L’intervention du Canada relativement à la pandémie de COVID-19 est loin d’être parfaite, mais certains éléments jouent en notre faveur : de solides services publics comme le régime de soins de santé universel, un filet social sous la forme de paiements de PCU et une moins grande politisation du port du masque et des mesures de distanciation physique que chez nos voisins du sud. Or, ces services sociaux qui ont protégé les Canadien·ne·s pendant la pandémie ne sont pas garantis et le financement du secteur public est perpétuellement menacé, notamment en matière de santé et d’éducation. Dans l’avenir, le Canada devra réfléchir à ses priorités financières, afin de rester prêt à d’autres crises imprévues, même lorsque la pandémie sera derrière nous.
Dans les dernières années, les coupes budgétaires en santé se sont répétées dans certaines provinces, dont l’Ontario et l’Alberta. En 2019, le gouvernement ontarien a publié un plan qui comprenait des compressions dans les dépenses en soins de santé ainsi que des mesures de privatisation, des choix qui, selon les détracteurs, allaient augmenter l’engorgement dans les hôpitaux et réduire la capacité de donner des soins aux patients. Ces compressions ont été imposées après plusieurs décennies de statu quo dans le secteur de la santé de la province; en 2019, l’Ontario disposait de 30 000 lits d’hôpitaux, soit le même nombre qu’en 1999, et ce, malgré une augmentation de population de 27 pour cent.
Des coupures dans l’éducation publique ont aussi été observées. À la lumière de la grande désinformation qui a circulé concernant le virus au cours des six derniers mois, la capacité de pensée critique, la littératie médiatique et l’éducation en science que l’on enseigne aux enfants dans les écoles sont des compétences plus importantes que jamais et ne devraient jamais être tassées du revers de la main. Malgré tout, en Alberta, les budgets destinés à l’éducation ont récemment été amputés dans le cadre de coupures massives élargies dans le secteur public de cette province. Ces coupures ont entraîné la perte d’environ 1 400 postes d’enseignant·e·s à temps plein, alors que les écoles doivent piger dans leurs économies pour payer tous les coûts relatifs à la COVID-19.

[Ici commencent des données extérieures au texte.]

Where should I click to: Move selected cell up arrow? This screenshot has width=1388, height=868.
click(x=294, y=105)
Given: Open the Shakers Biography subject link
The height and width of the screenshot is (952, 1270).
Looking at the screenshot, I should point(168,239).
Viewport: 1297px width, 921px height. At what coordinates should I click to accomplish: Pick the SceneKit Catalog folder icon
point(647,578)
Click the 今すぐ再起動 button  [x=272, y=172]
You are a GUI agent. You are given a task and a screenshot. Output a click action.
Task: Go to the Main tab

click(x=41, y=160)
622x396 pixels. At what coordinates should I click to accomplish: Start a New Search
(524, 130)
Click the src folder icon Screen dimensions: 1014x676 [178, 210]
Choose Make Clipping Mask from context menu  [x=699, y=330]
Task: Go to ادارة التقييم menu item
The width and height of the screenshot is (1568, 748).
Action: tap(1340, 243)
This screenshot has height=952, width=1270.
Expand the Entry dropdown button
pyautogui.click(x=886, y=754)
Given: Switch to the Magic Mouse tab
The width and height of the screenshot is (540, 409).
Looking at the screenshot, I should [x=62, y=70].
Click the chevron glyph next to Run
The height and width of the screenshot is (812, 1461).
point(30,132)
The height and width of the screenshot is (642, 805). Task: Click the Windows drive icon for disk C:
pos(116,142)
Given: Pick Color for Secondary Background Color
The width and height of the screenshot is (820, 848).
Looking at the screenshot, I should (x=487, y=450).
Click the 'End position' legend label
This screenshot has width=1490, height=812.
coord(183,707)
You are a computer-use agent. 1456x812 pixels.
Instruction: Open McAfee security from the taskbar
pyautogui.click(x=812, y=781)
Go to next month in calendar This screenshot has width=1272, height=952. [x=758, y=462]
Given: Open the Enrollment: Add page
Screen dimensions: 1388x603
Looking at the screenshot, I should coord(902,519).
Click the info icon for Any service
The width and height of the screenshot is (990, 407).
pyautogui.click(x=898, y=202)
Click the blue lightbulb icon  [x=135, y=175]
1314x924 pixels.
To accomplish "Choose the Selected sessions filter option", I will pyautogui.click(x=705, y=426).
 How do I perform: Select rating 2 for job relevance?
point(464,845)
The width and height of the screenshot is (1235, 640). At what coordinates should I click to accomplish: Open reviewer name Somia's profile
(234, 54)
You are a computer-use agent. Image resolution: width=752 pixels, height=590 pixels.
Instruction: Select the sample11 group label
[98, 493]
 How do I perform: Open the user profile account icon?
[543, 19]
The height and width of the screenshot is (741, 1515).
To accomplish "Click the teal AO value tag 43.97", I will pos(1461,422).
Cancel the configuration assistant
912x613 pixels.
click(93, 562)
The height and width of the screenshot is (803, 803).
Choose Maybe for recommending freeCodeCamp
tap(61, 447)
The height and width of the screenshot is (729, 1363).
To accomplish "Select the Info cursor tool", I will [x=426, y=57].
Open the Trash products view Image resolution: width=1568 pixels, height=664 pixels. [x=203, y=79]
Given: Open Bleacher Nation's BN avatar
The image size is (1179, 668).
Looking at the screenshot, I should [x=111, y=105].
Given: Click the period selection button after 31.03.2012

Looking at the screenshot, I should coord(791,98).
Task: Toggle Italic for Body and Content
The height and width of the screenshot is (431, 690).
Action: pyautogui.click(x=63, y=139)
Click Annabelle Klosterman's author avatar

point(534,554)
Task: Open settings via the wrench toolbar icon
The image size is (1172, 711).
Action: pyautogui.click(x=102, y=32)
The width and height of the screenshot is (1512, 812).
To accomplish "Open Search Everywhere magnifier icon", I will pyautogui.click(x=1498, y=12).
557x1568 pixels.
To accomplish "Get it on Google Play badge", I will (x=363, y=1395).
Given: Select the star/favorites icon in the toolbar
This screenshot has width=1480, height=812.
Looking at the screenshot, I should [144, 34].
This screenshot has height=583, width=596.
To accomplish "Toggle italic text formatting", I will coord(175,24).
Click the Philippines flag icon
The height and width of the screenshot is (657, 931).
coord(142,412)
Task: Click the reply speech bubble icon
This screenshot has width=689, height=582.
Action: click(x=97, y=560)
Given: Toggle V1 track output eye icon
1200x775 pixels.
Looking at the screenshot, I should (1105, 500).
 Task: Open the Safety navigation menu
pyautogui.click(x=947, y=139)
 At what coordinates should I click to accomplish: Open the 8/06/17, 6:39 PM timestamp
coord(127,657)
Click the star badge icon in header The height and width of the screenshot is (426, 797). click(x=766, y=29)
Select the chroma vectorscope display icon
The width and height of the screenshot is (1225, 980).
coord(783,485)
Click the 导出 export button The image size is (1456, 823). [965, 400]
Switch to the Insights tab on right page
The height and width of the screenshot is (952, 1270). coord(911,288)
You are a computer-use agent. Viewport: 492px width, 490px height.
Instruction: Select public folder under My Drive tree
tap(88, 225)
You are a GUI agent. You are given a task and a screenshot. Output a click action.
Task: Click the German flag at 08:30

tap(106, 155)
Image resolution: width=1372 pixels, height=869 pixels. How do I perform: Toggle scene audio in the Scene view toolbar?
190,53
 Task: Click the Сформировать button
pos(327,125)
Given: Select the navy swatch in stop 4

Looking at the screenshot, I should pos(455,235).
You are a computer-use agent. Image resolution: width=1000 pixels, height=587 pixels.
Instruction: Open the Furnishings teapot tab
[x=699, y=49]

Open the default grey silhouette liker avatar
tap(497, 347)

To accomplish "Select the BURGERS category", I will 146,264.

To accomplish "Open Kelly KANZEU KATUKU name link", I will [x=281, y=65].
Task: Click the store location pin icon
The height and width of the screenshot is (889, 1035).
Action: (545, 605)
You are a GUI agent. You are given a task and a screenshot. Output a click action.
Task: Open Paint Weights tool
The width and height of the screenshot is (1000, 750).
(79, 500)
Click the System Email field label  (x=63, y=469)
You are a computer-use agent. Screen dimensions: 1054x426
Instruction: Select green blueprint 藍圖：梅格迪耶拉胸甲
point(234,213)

Investir dans les ressources qui nous sont les plus précieuses – les services de soins de santé, qui sont assez réactifs pour répondre à une crise majeure de santé publique, les campagnes d’éducation visant à lutter contre la désinformation et le revenu minimum garanti, pour éviter que les Canadien·ne·s ne se retrouvent dans la pauvreté, sans égard à leur emploi – ne sont que quelques-unes des mesures que peut prendre le Canada pour se préparer à un futur post-pandémie.
Réciproquement, le financement de services qui ne servent aucun objectif de santé, de sécurité et d’égalité devrait être reconsidéré. L’appel des sympathisants du mouvement Black Lives Matter à réaffecter le financement des services de police à d’autres services publics, par exemple aux travailleur·euse·s sociaux·ales, aux équipes d’intervention en santé mentale et aux services de consultation en toxicomanie, en est un exemple. Dans de nombreuses villes du Canada, les forces de l’ordre constituent souvent le poste budgétaire le plus élevé dans les finances municipales, et ce, malgré un lourd passé de violence policière contre les Canadien·ne·s racialisé·e·s, particulièrement les Noir·e·s et les Autochtones. Réaffecter ces fonds à d’autres services qui profitent davantage à la communauté dans son ensemble serait un pas dans la bonne direction.
Si certaines projections scientifiques s’avèrent, la pandémie de COVID-19 pourrait n’être qu’un exemple de crises similaires dans le futur. Anthony Fauci et David Morens, deux voix fortes sur la COVID-19 du National Institute of Allergy and Infectious Diseases, aux États-Unis, ont récemment publié un article dans le journal Cell expliquant pourquoi le nouveau coronavirus risque d’être le point de départ d’une nouvelle ère pandémique causée par la dégradation environnementale et la mondialisation. « Nous demeurons à risque dans un futur prévisible. La COVID-19 constitue l’un des signaux d’alerte les plus évidents du dernier siècle », écrivent-ils. « Cela devrait nous forcer à penser sérieusement et collectivement à vivre en plus grande paix et harmonie créative avec la nature, même dans un contexte où l’on se prépare aux surprises inévitables et toujours inattendues de la nature ».
Au cours de cette pandémie, de nombreux·euses Canadien·ne·s ont acquis une nouvelle perspective, que ce soit en se joignant à des manifestations ou en constatant l’interconnexion entre différentes politiques et pratiques dommageables sur le plan social, comme la violence policière, la discrimination, la désinformation et l’inégalité dans les soins de santé. La réalité post-pandémie au Canada devrait tenir compte de ces prises de conscience, et cela commence en révisant nos priorités financières.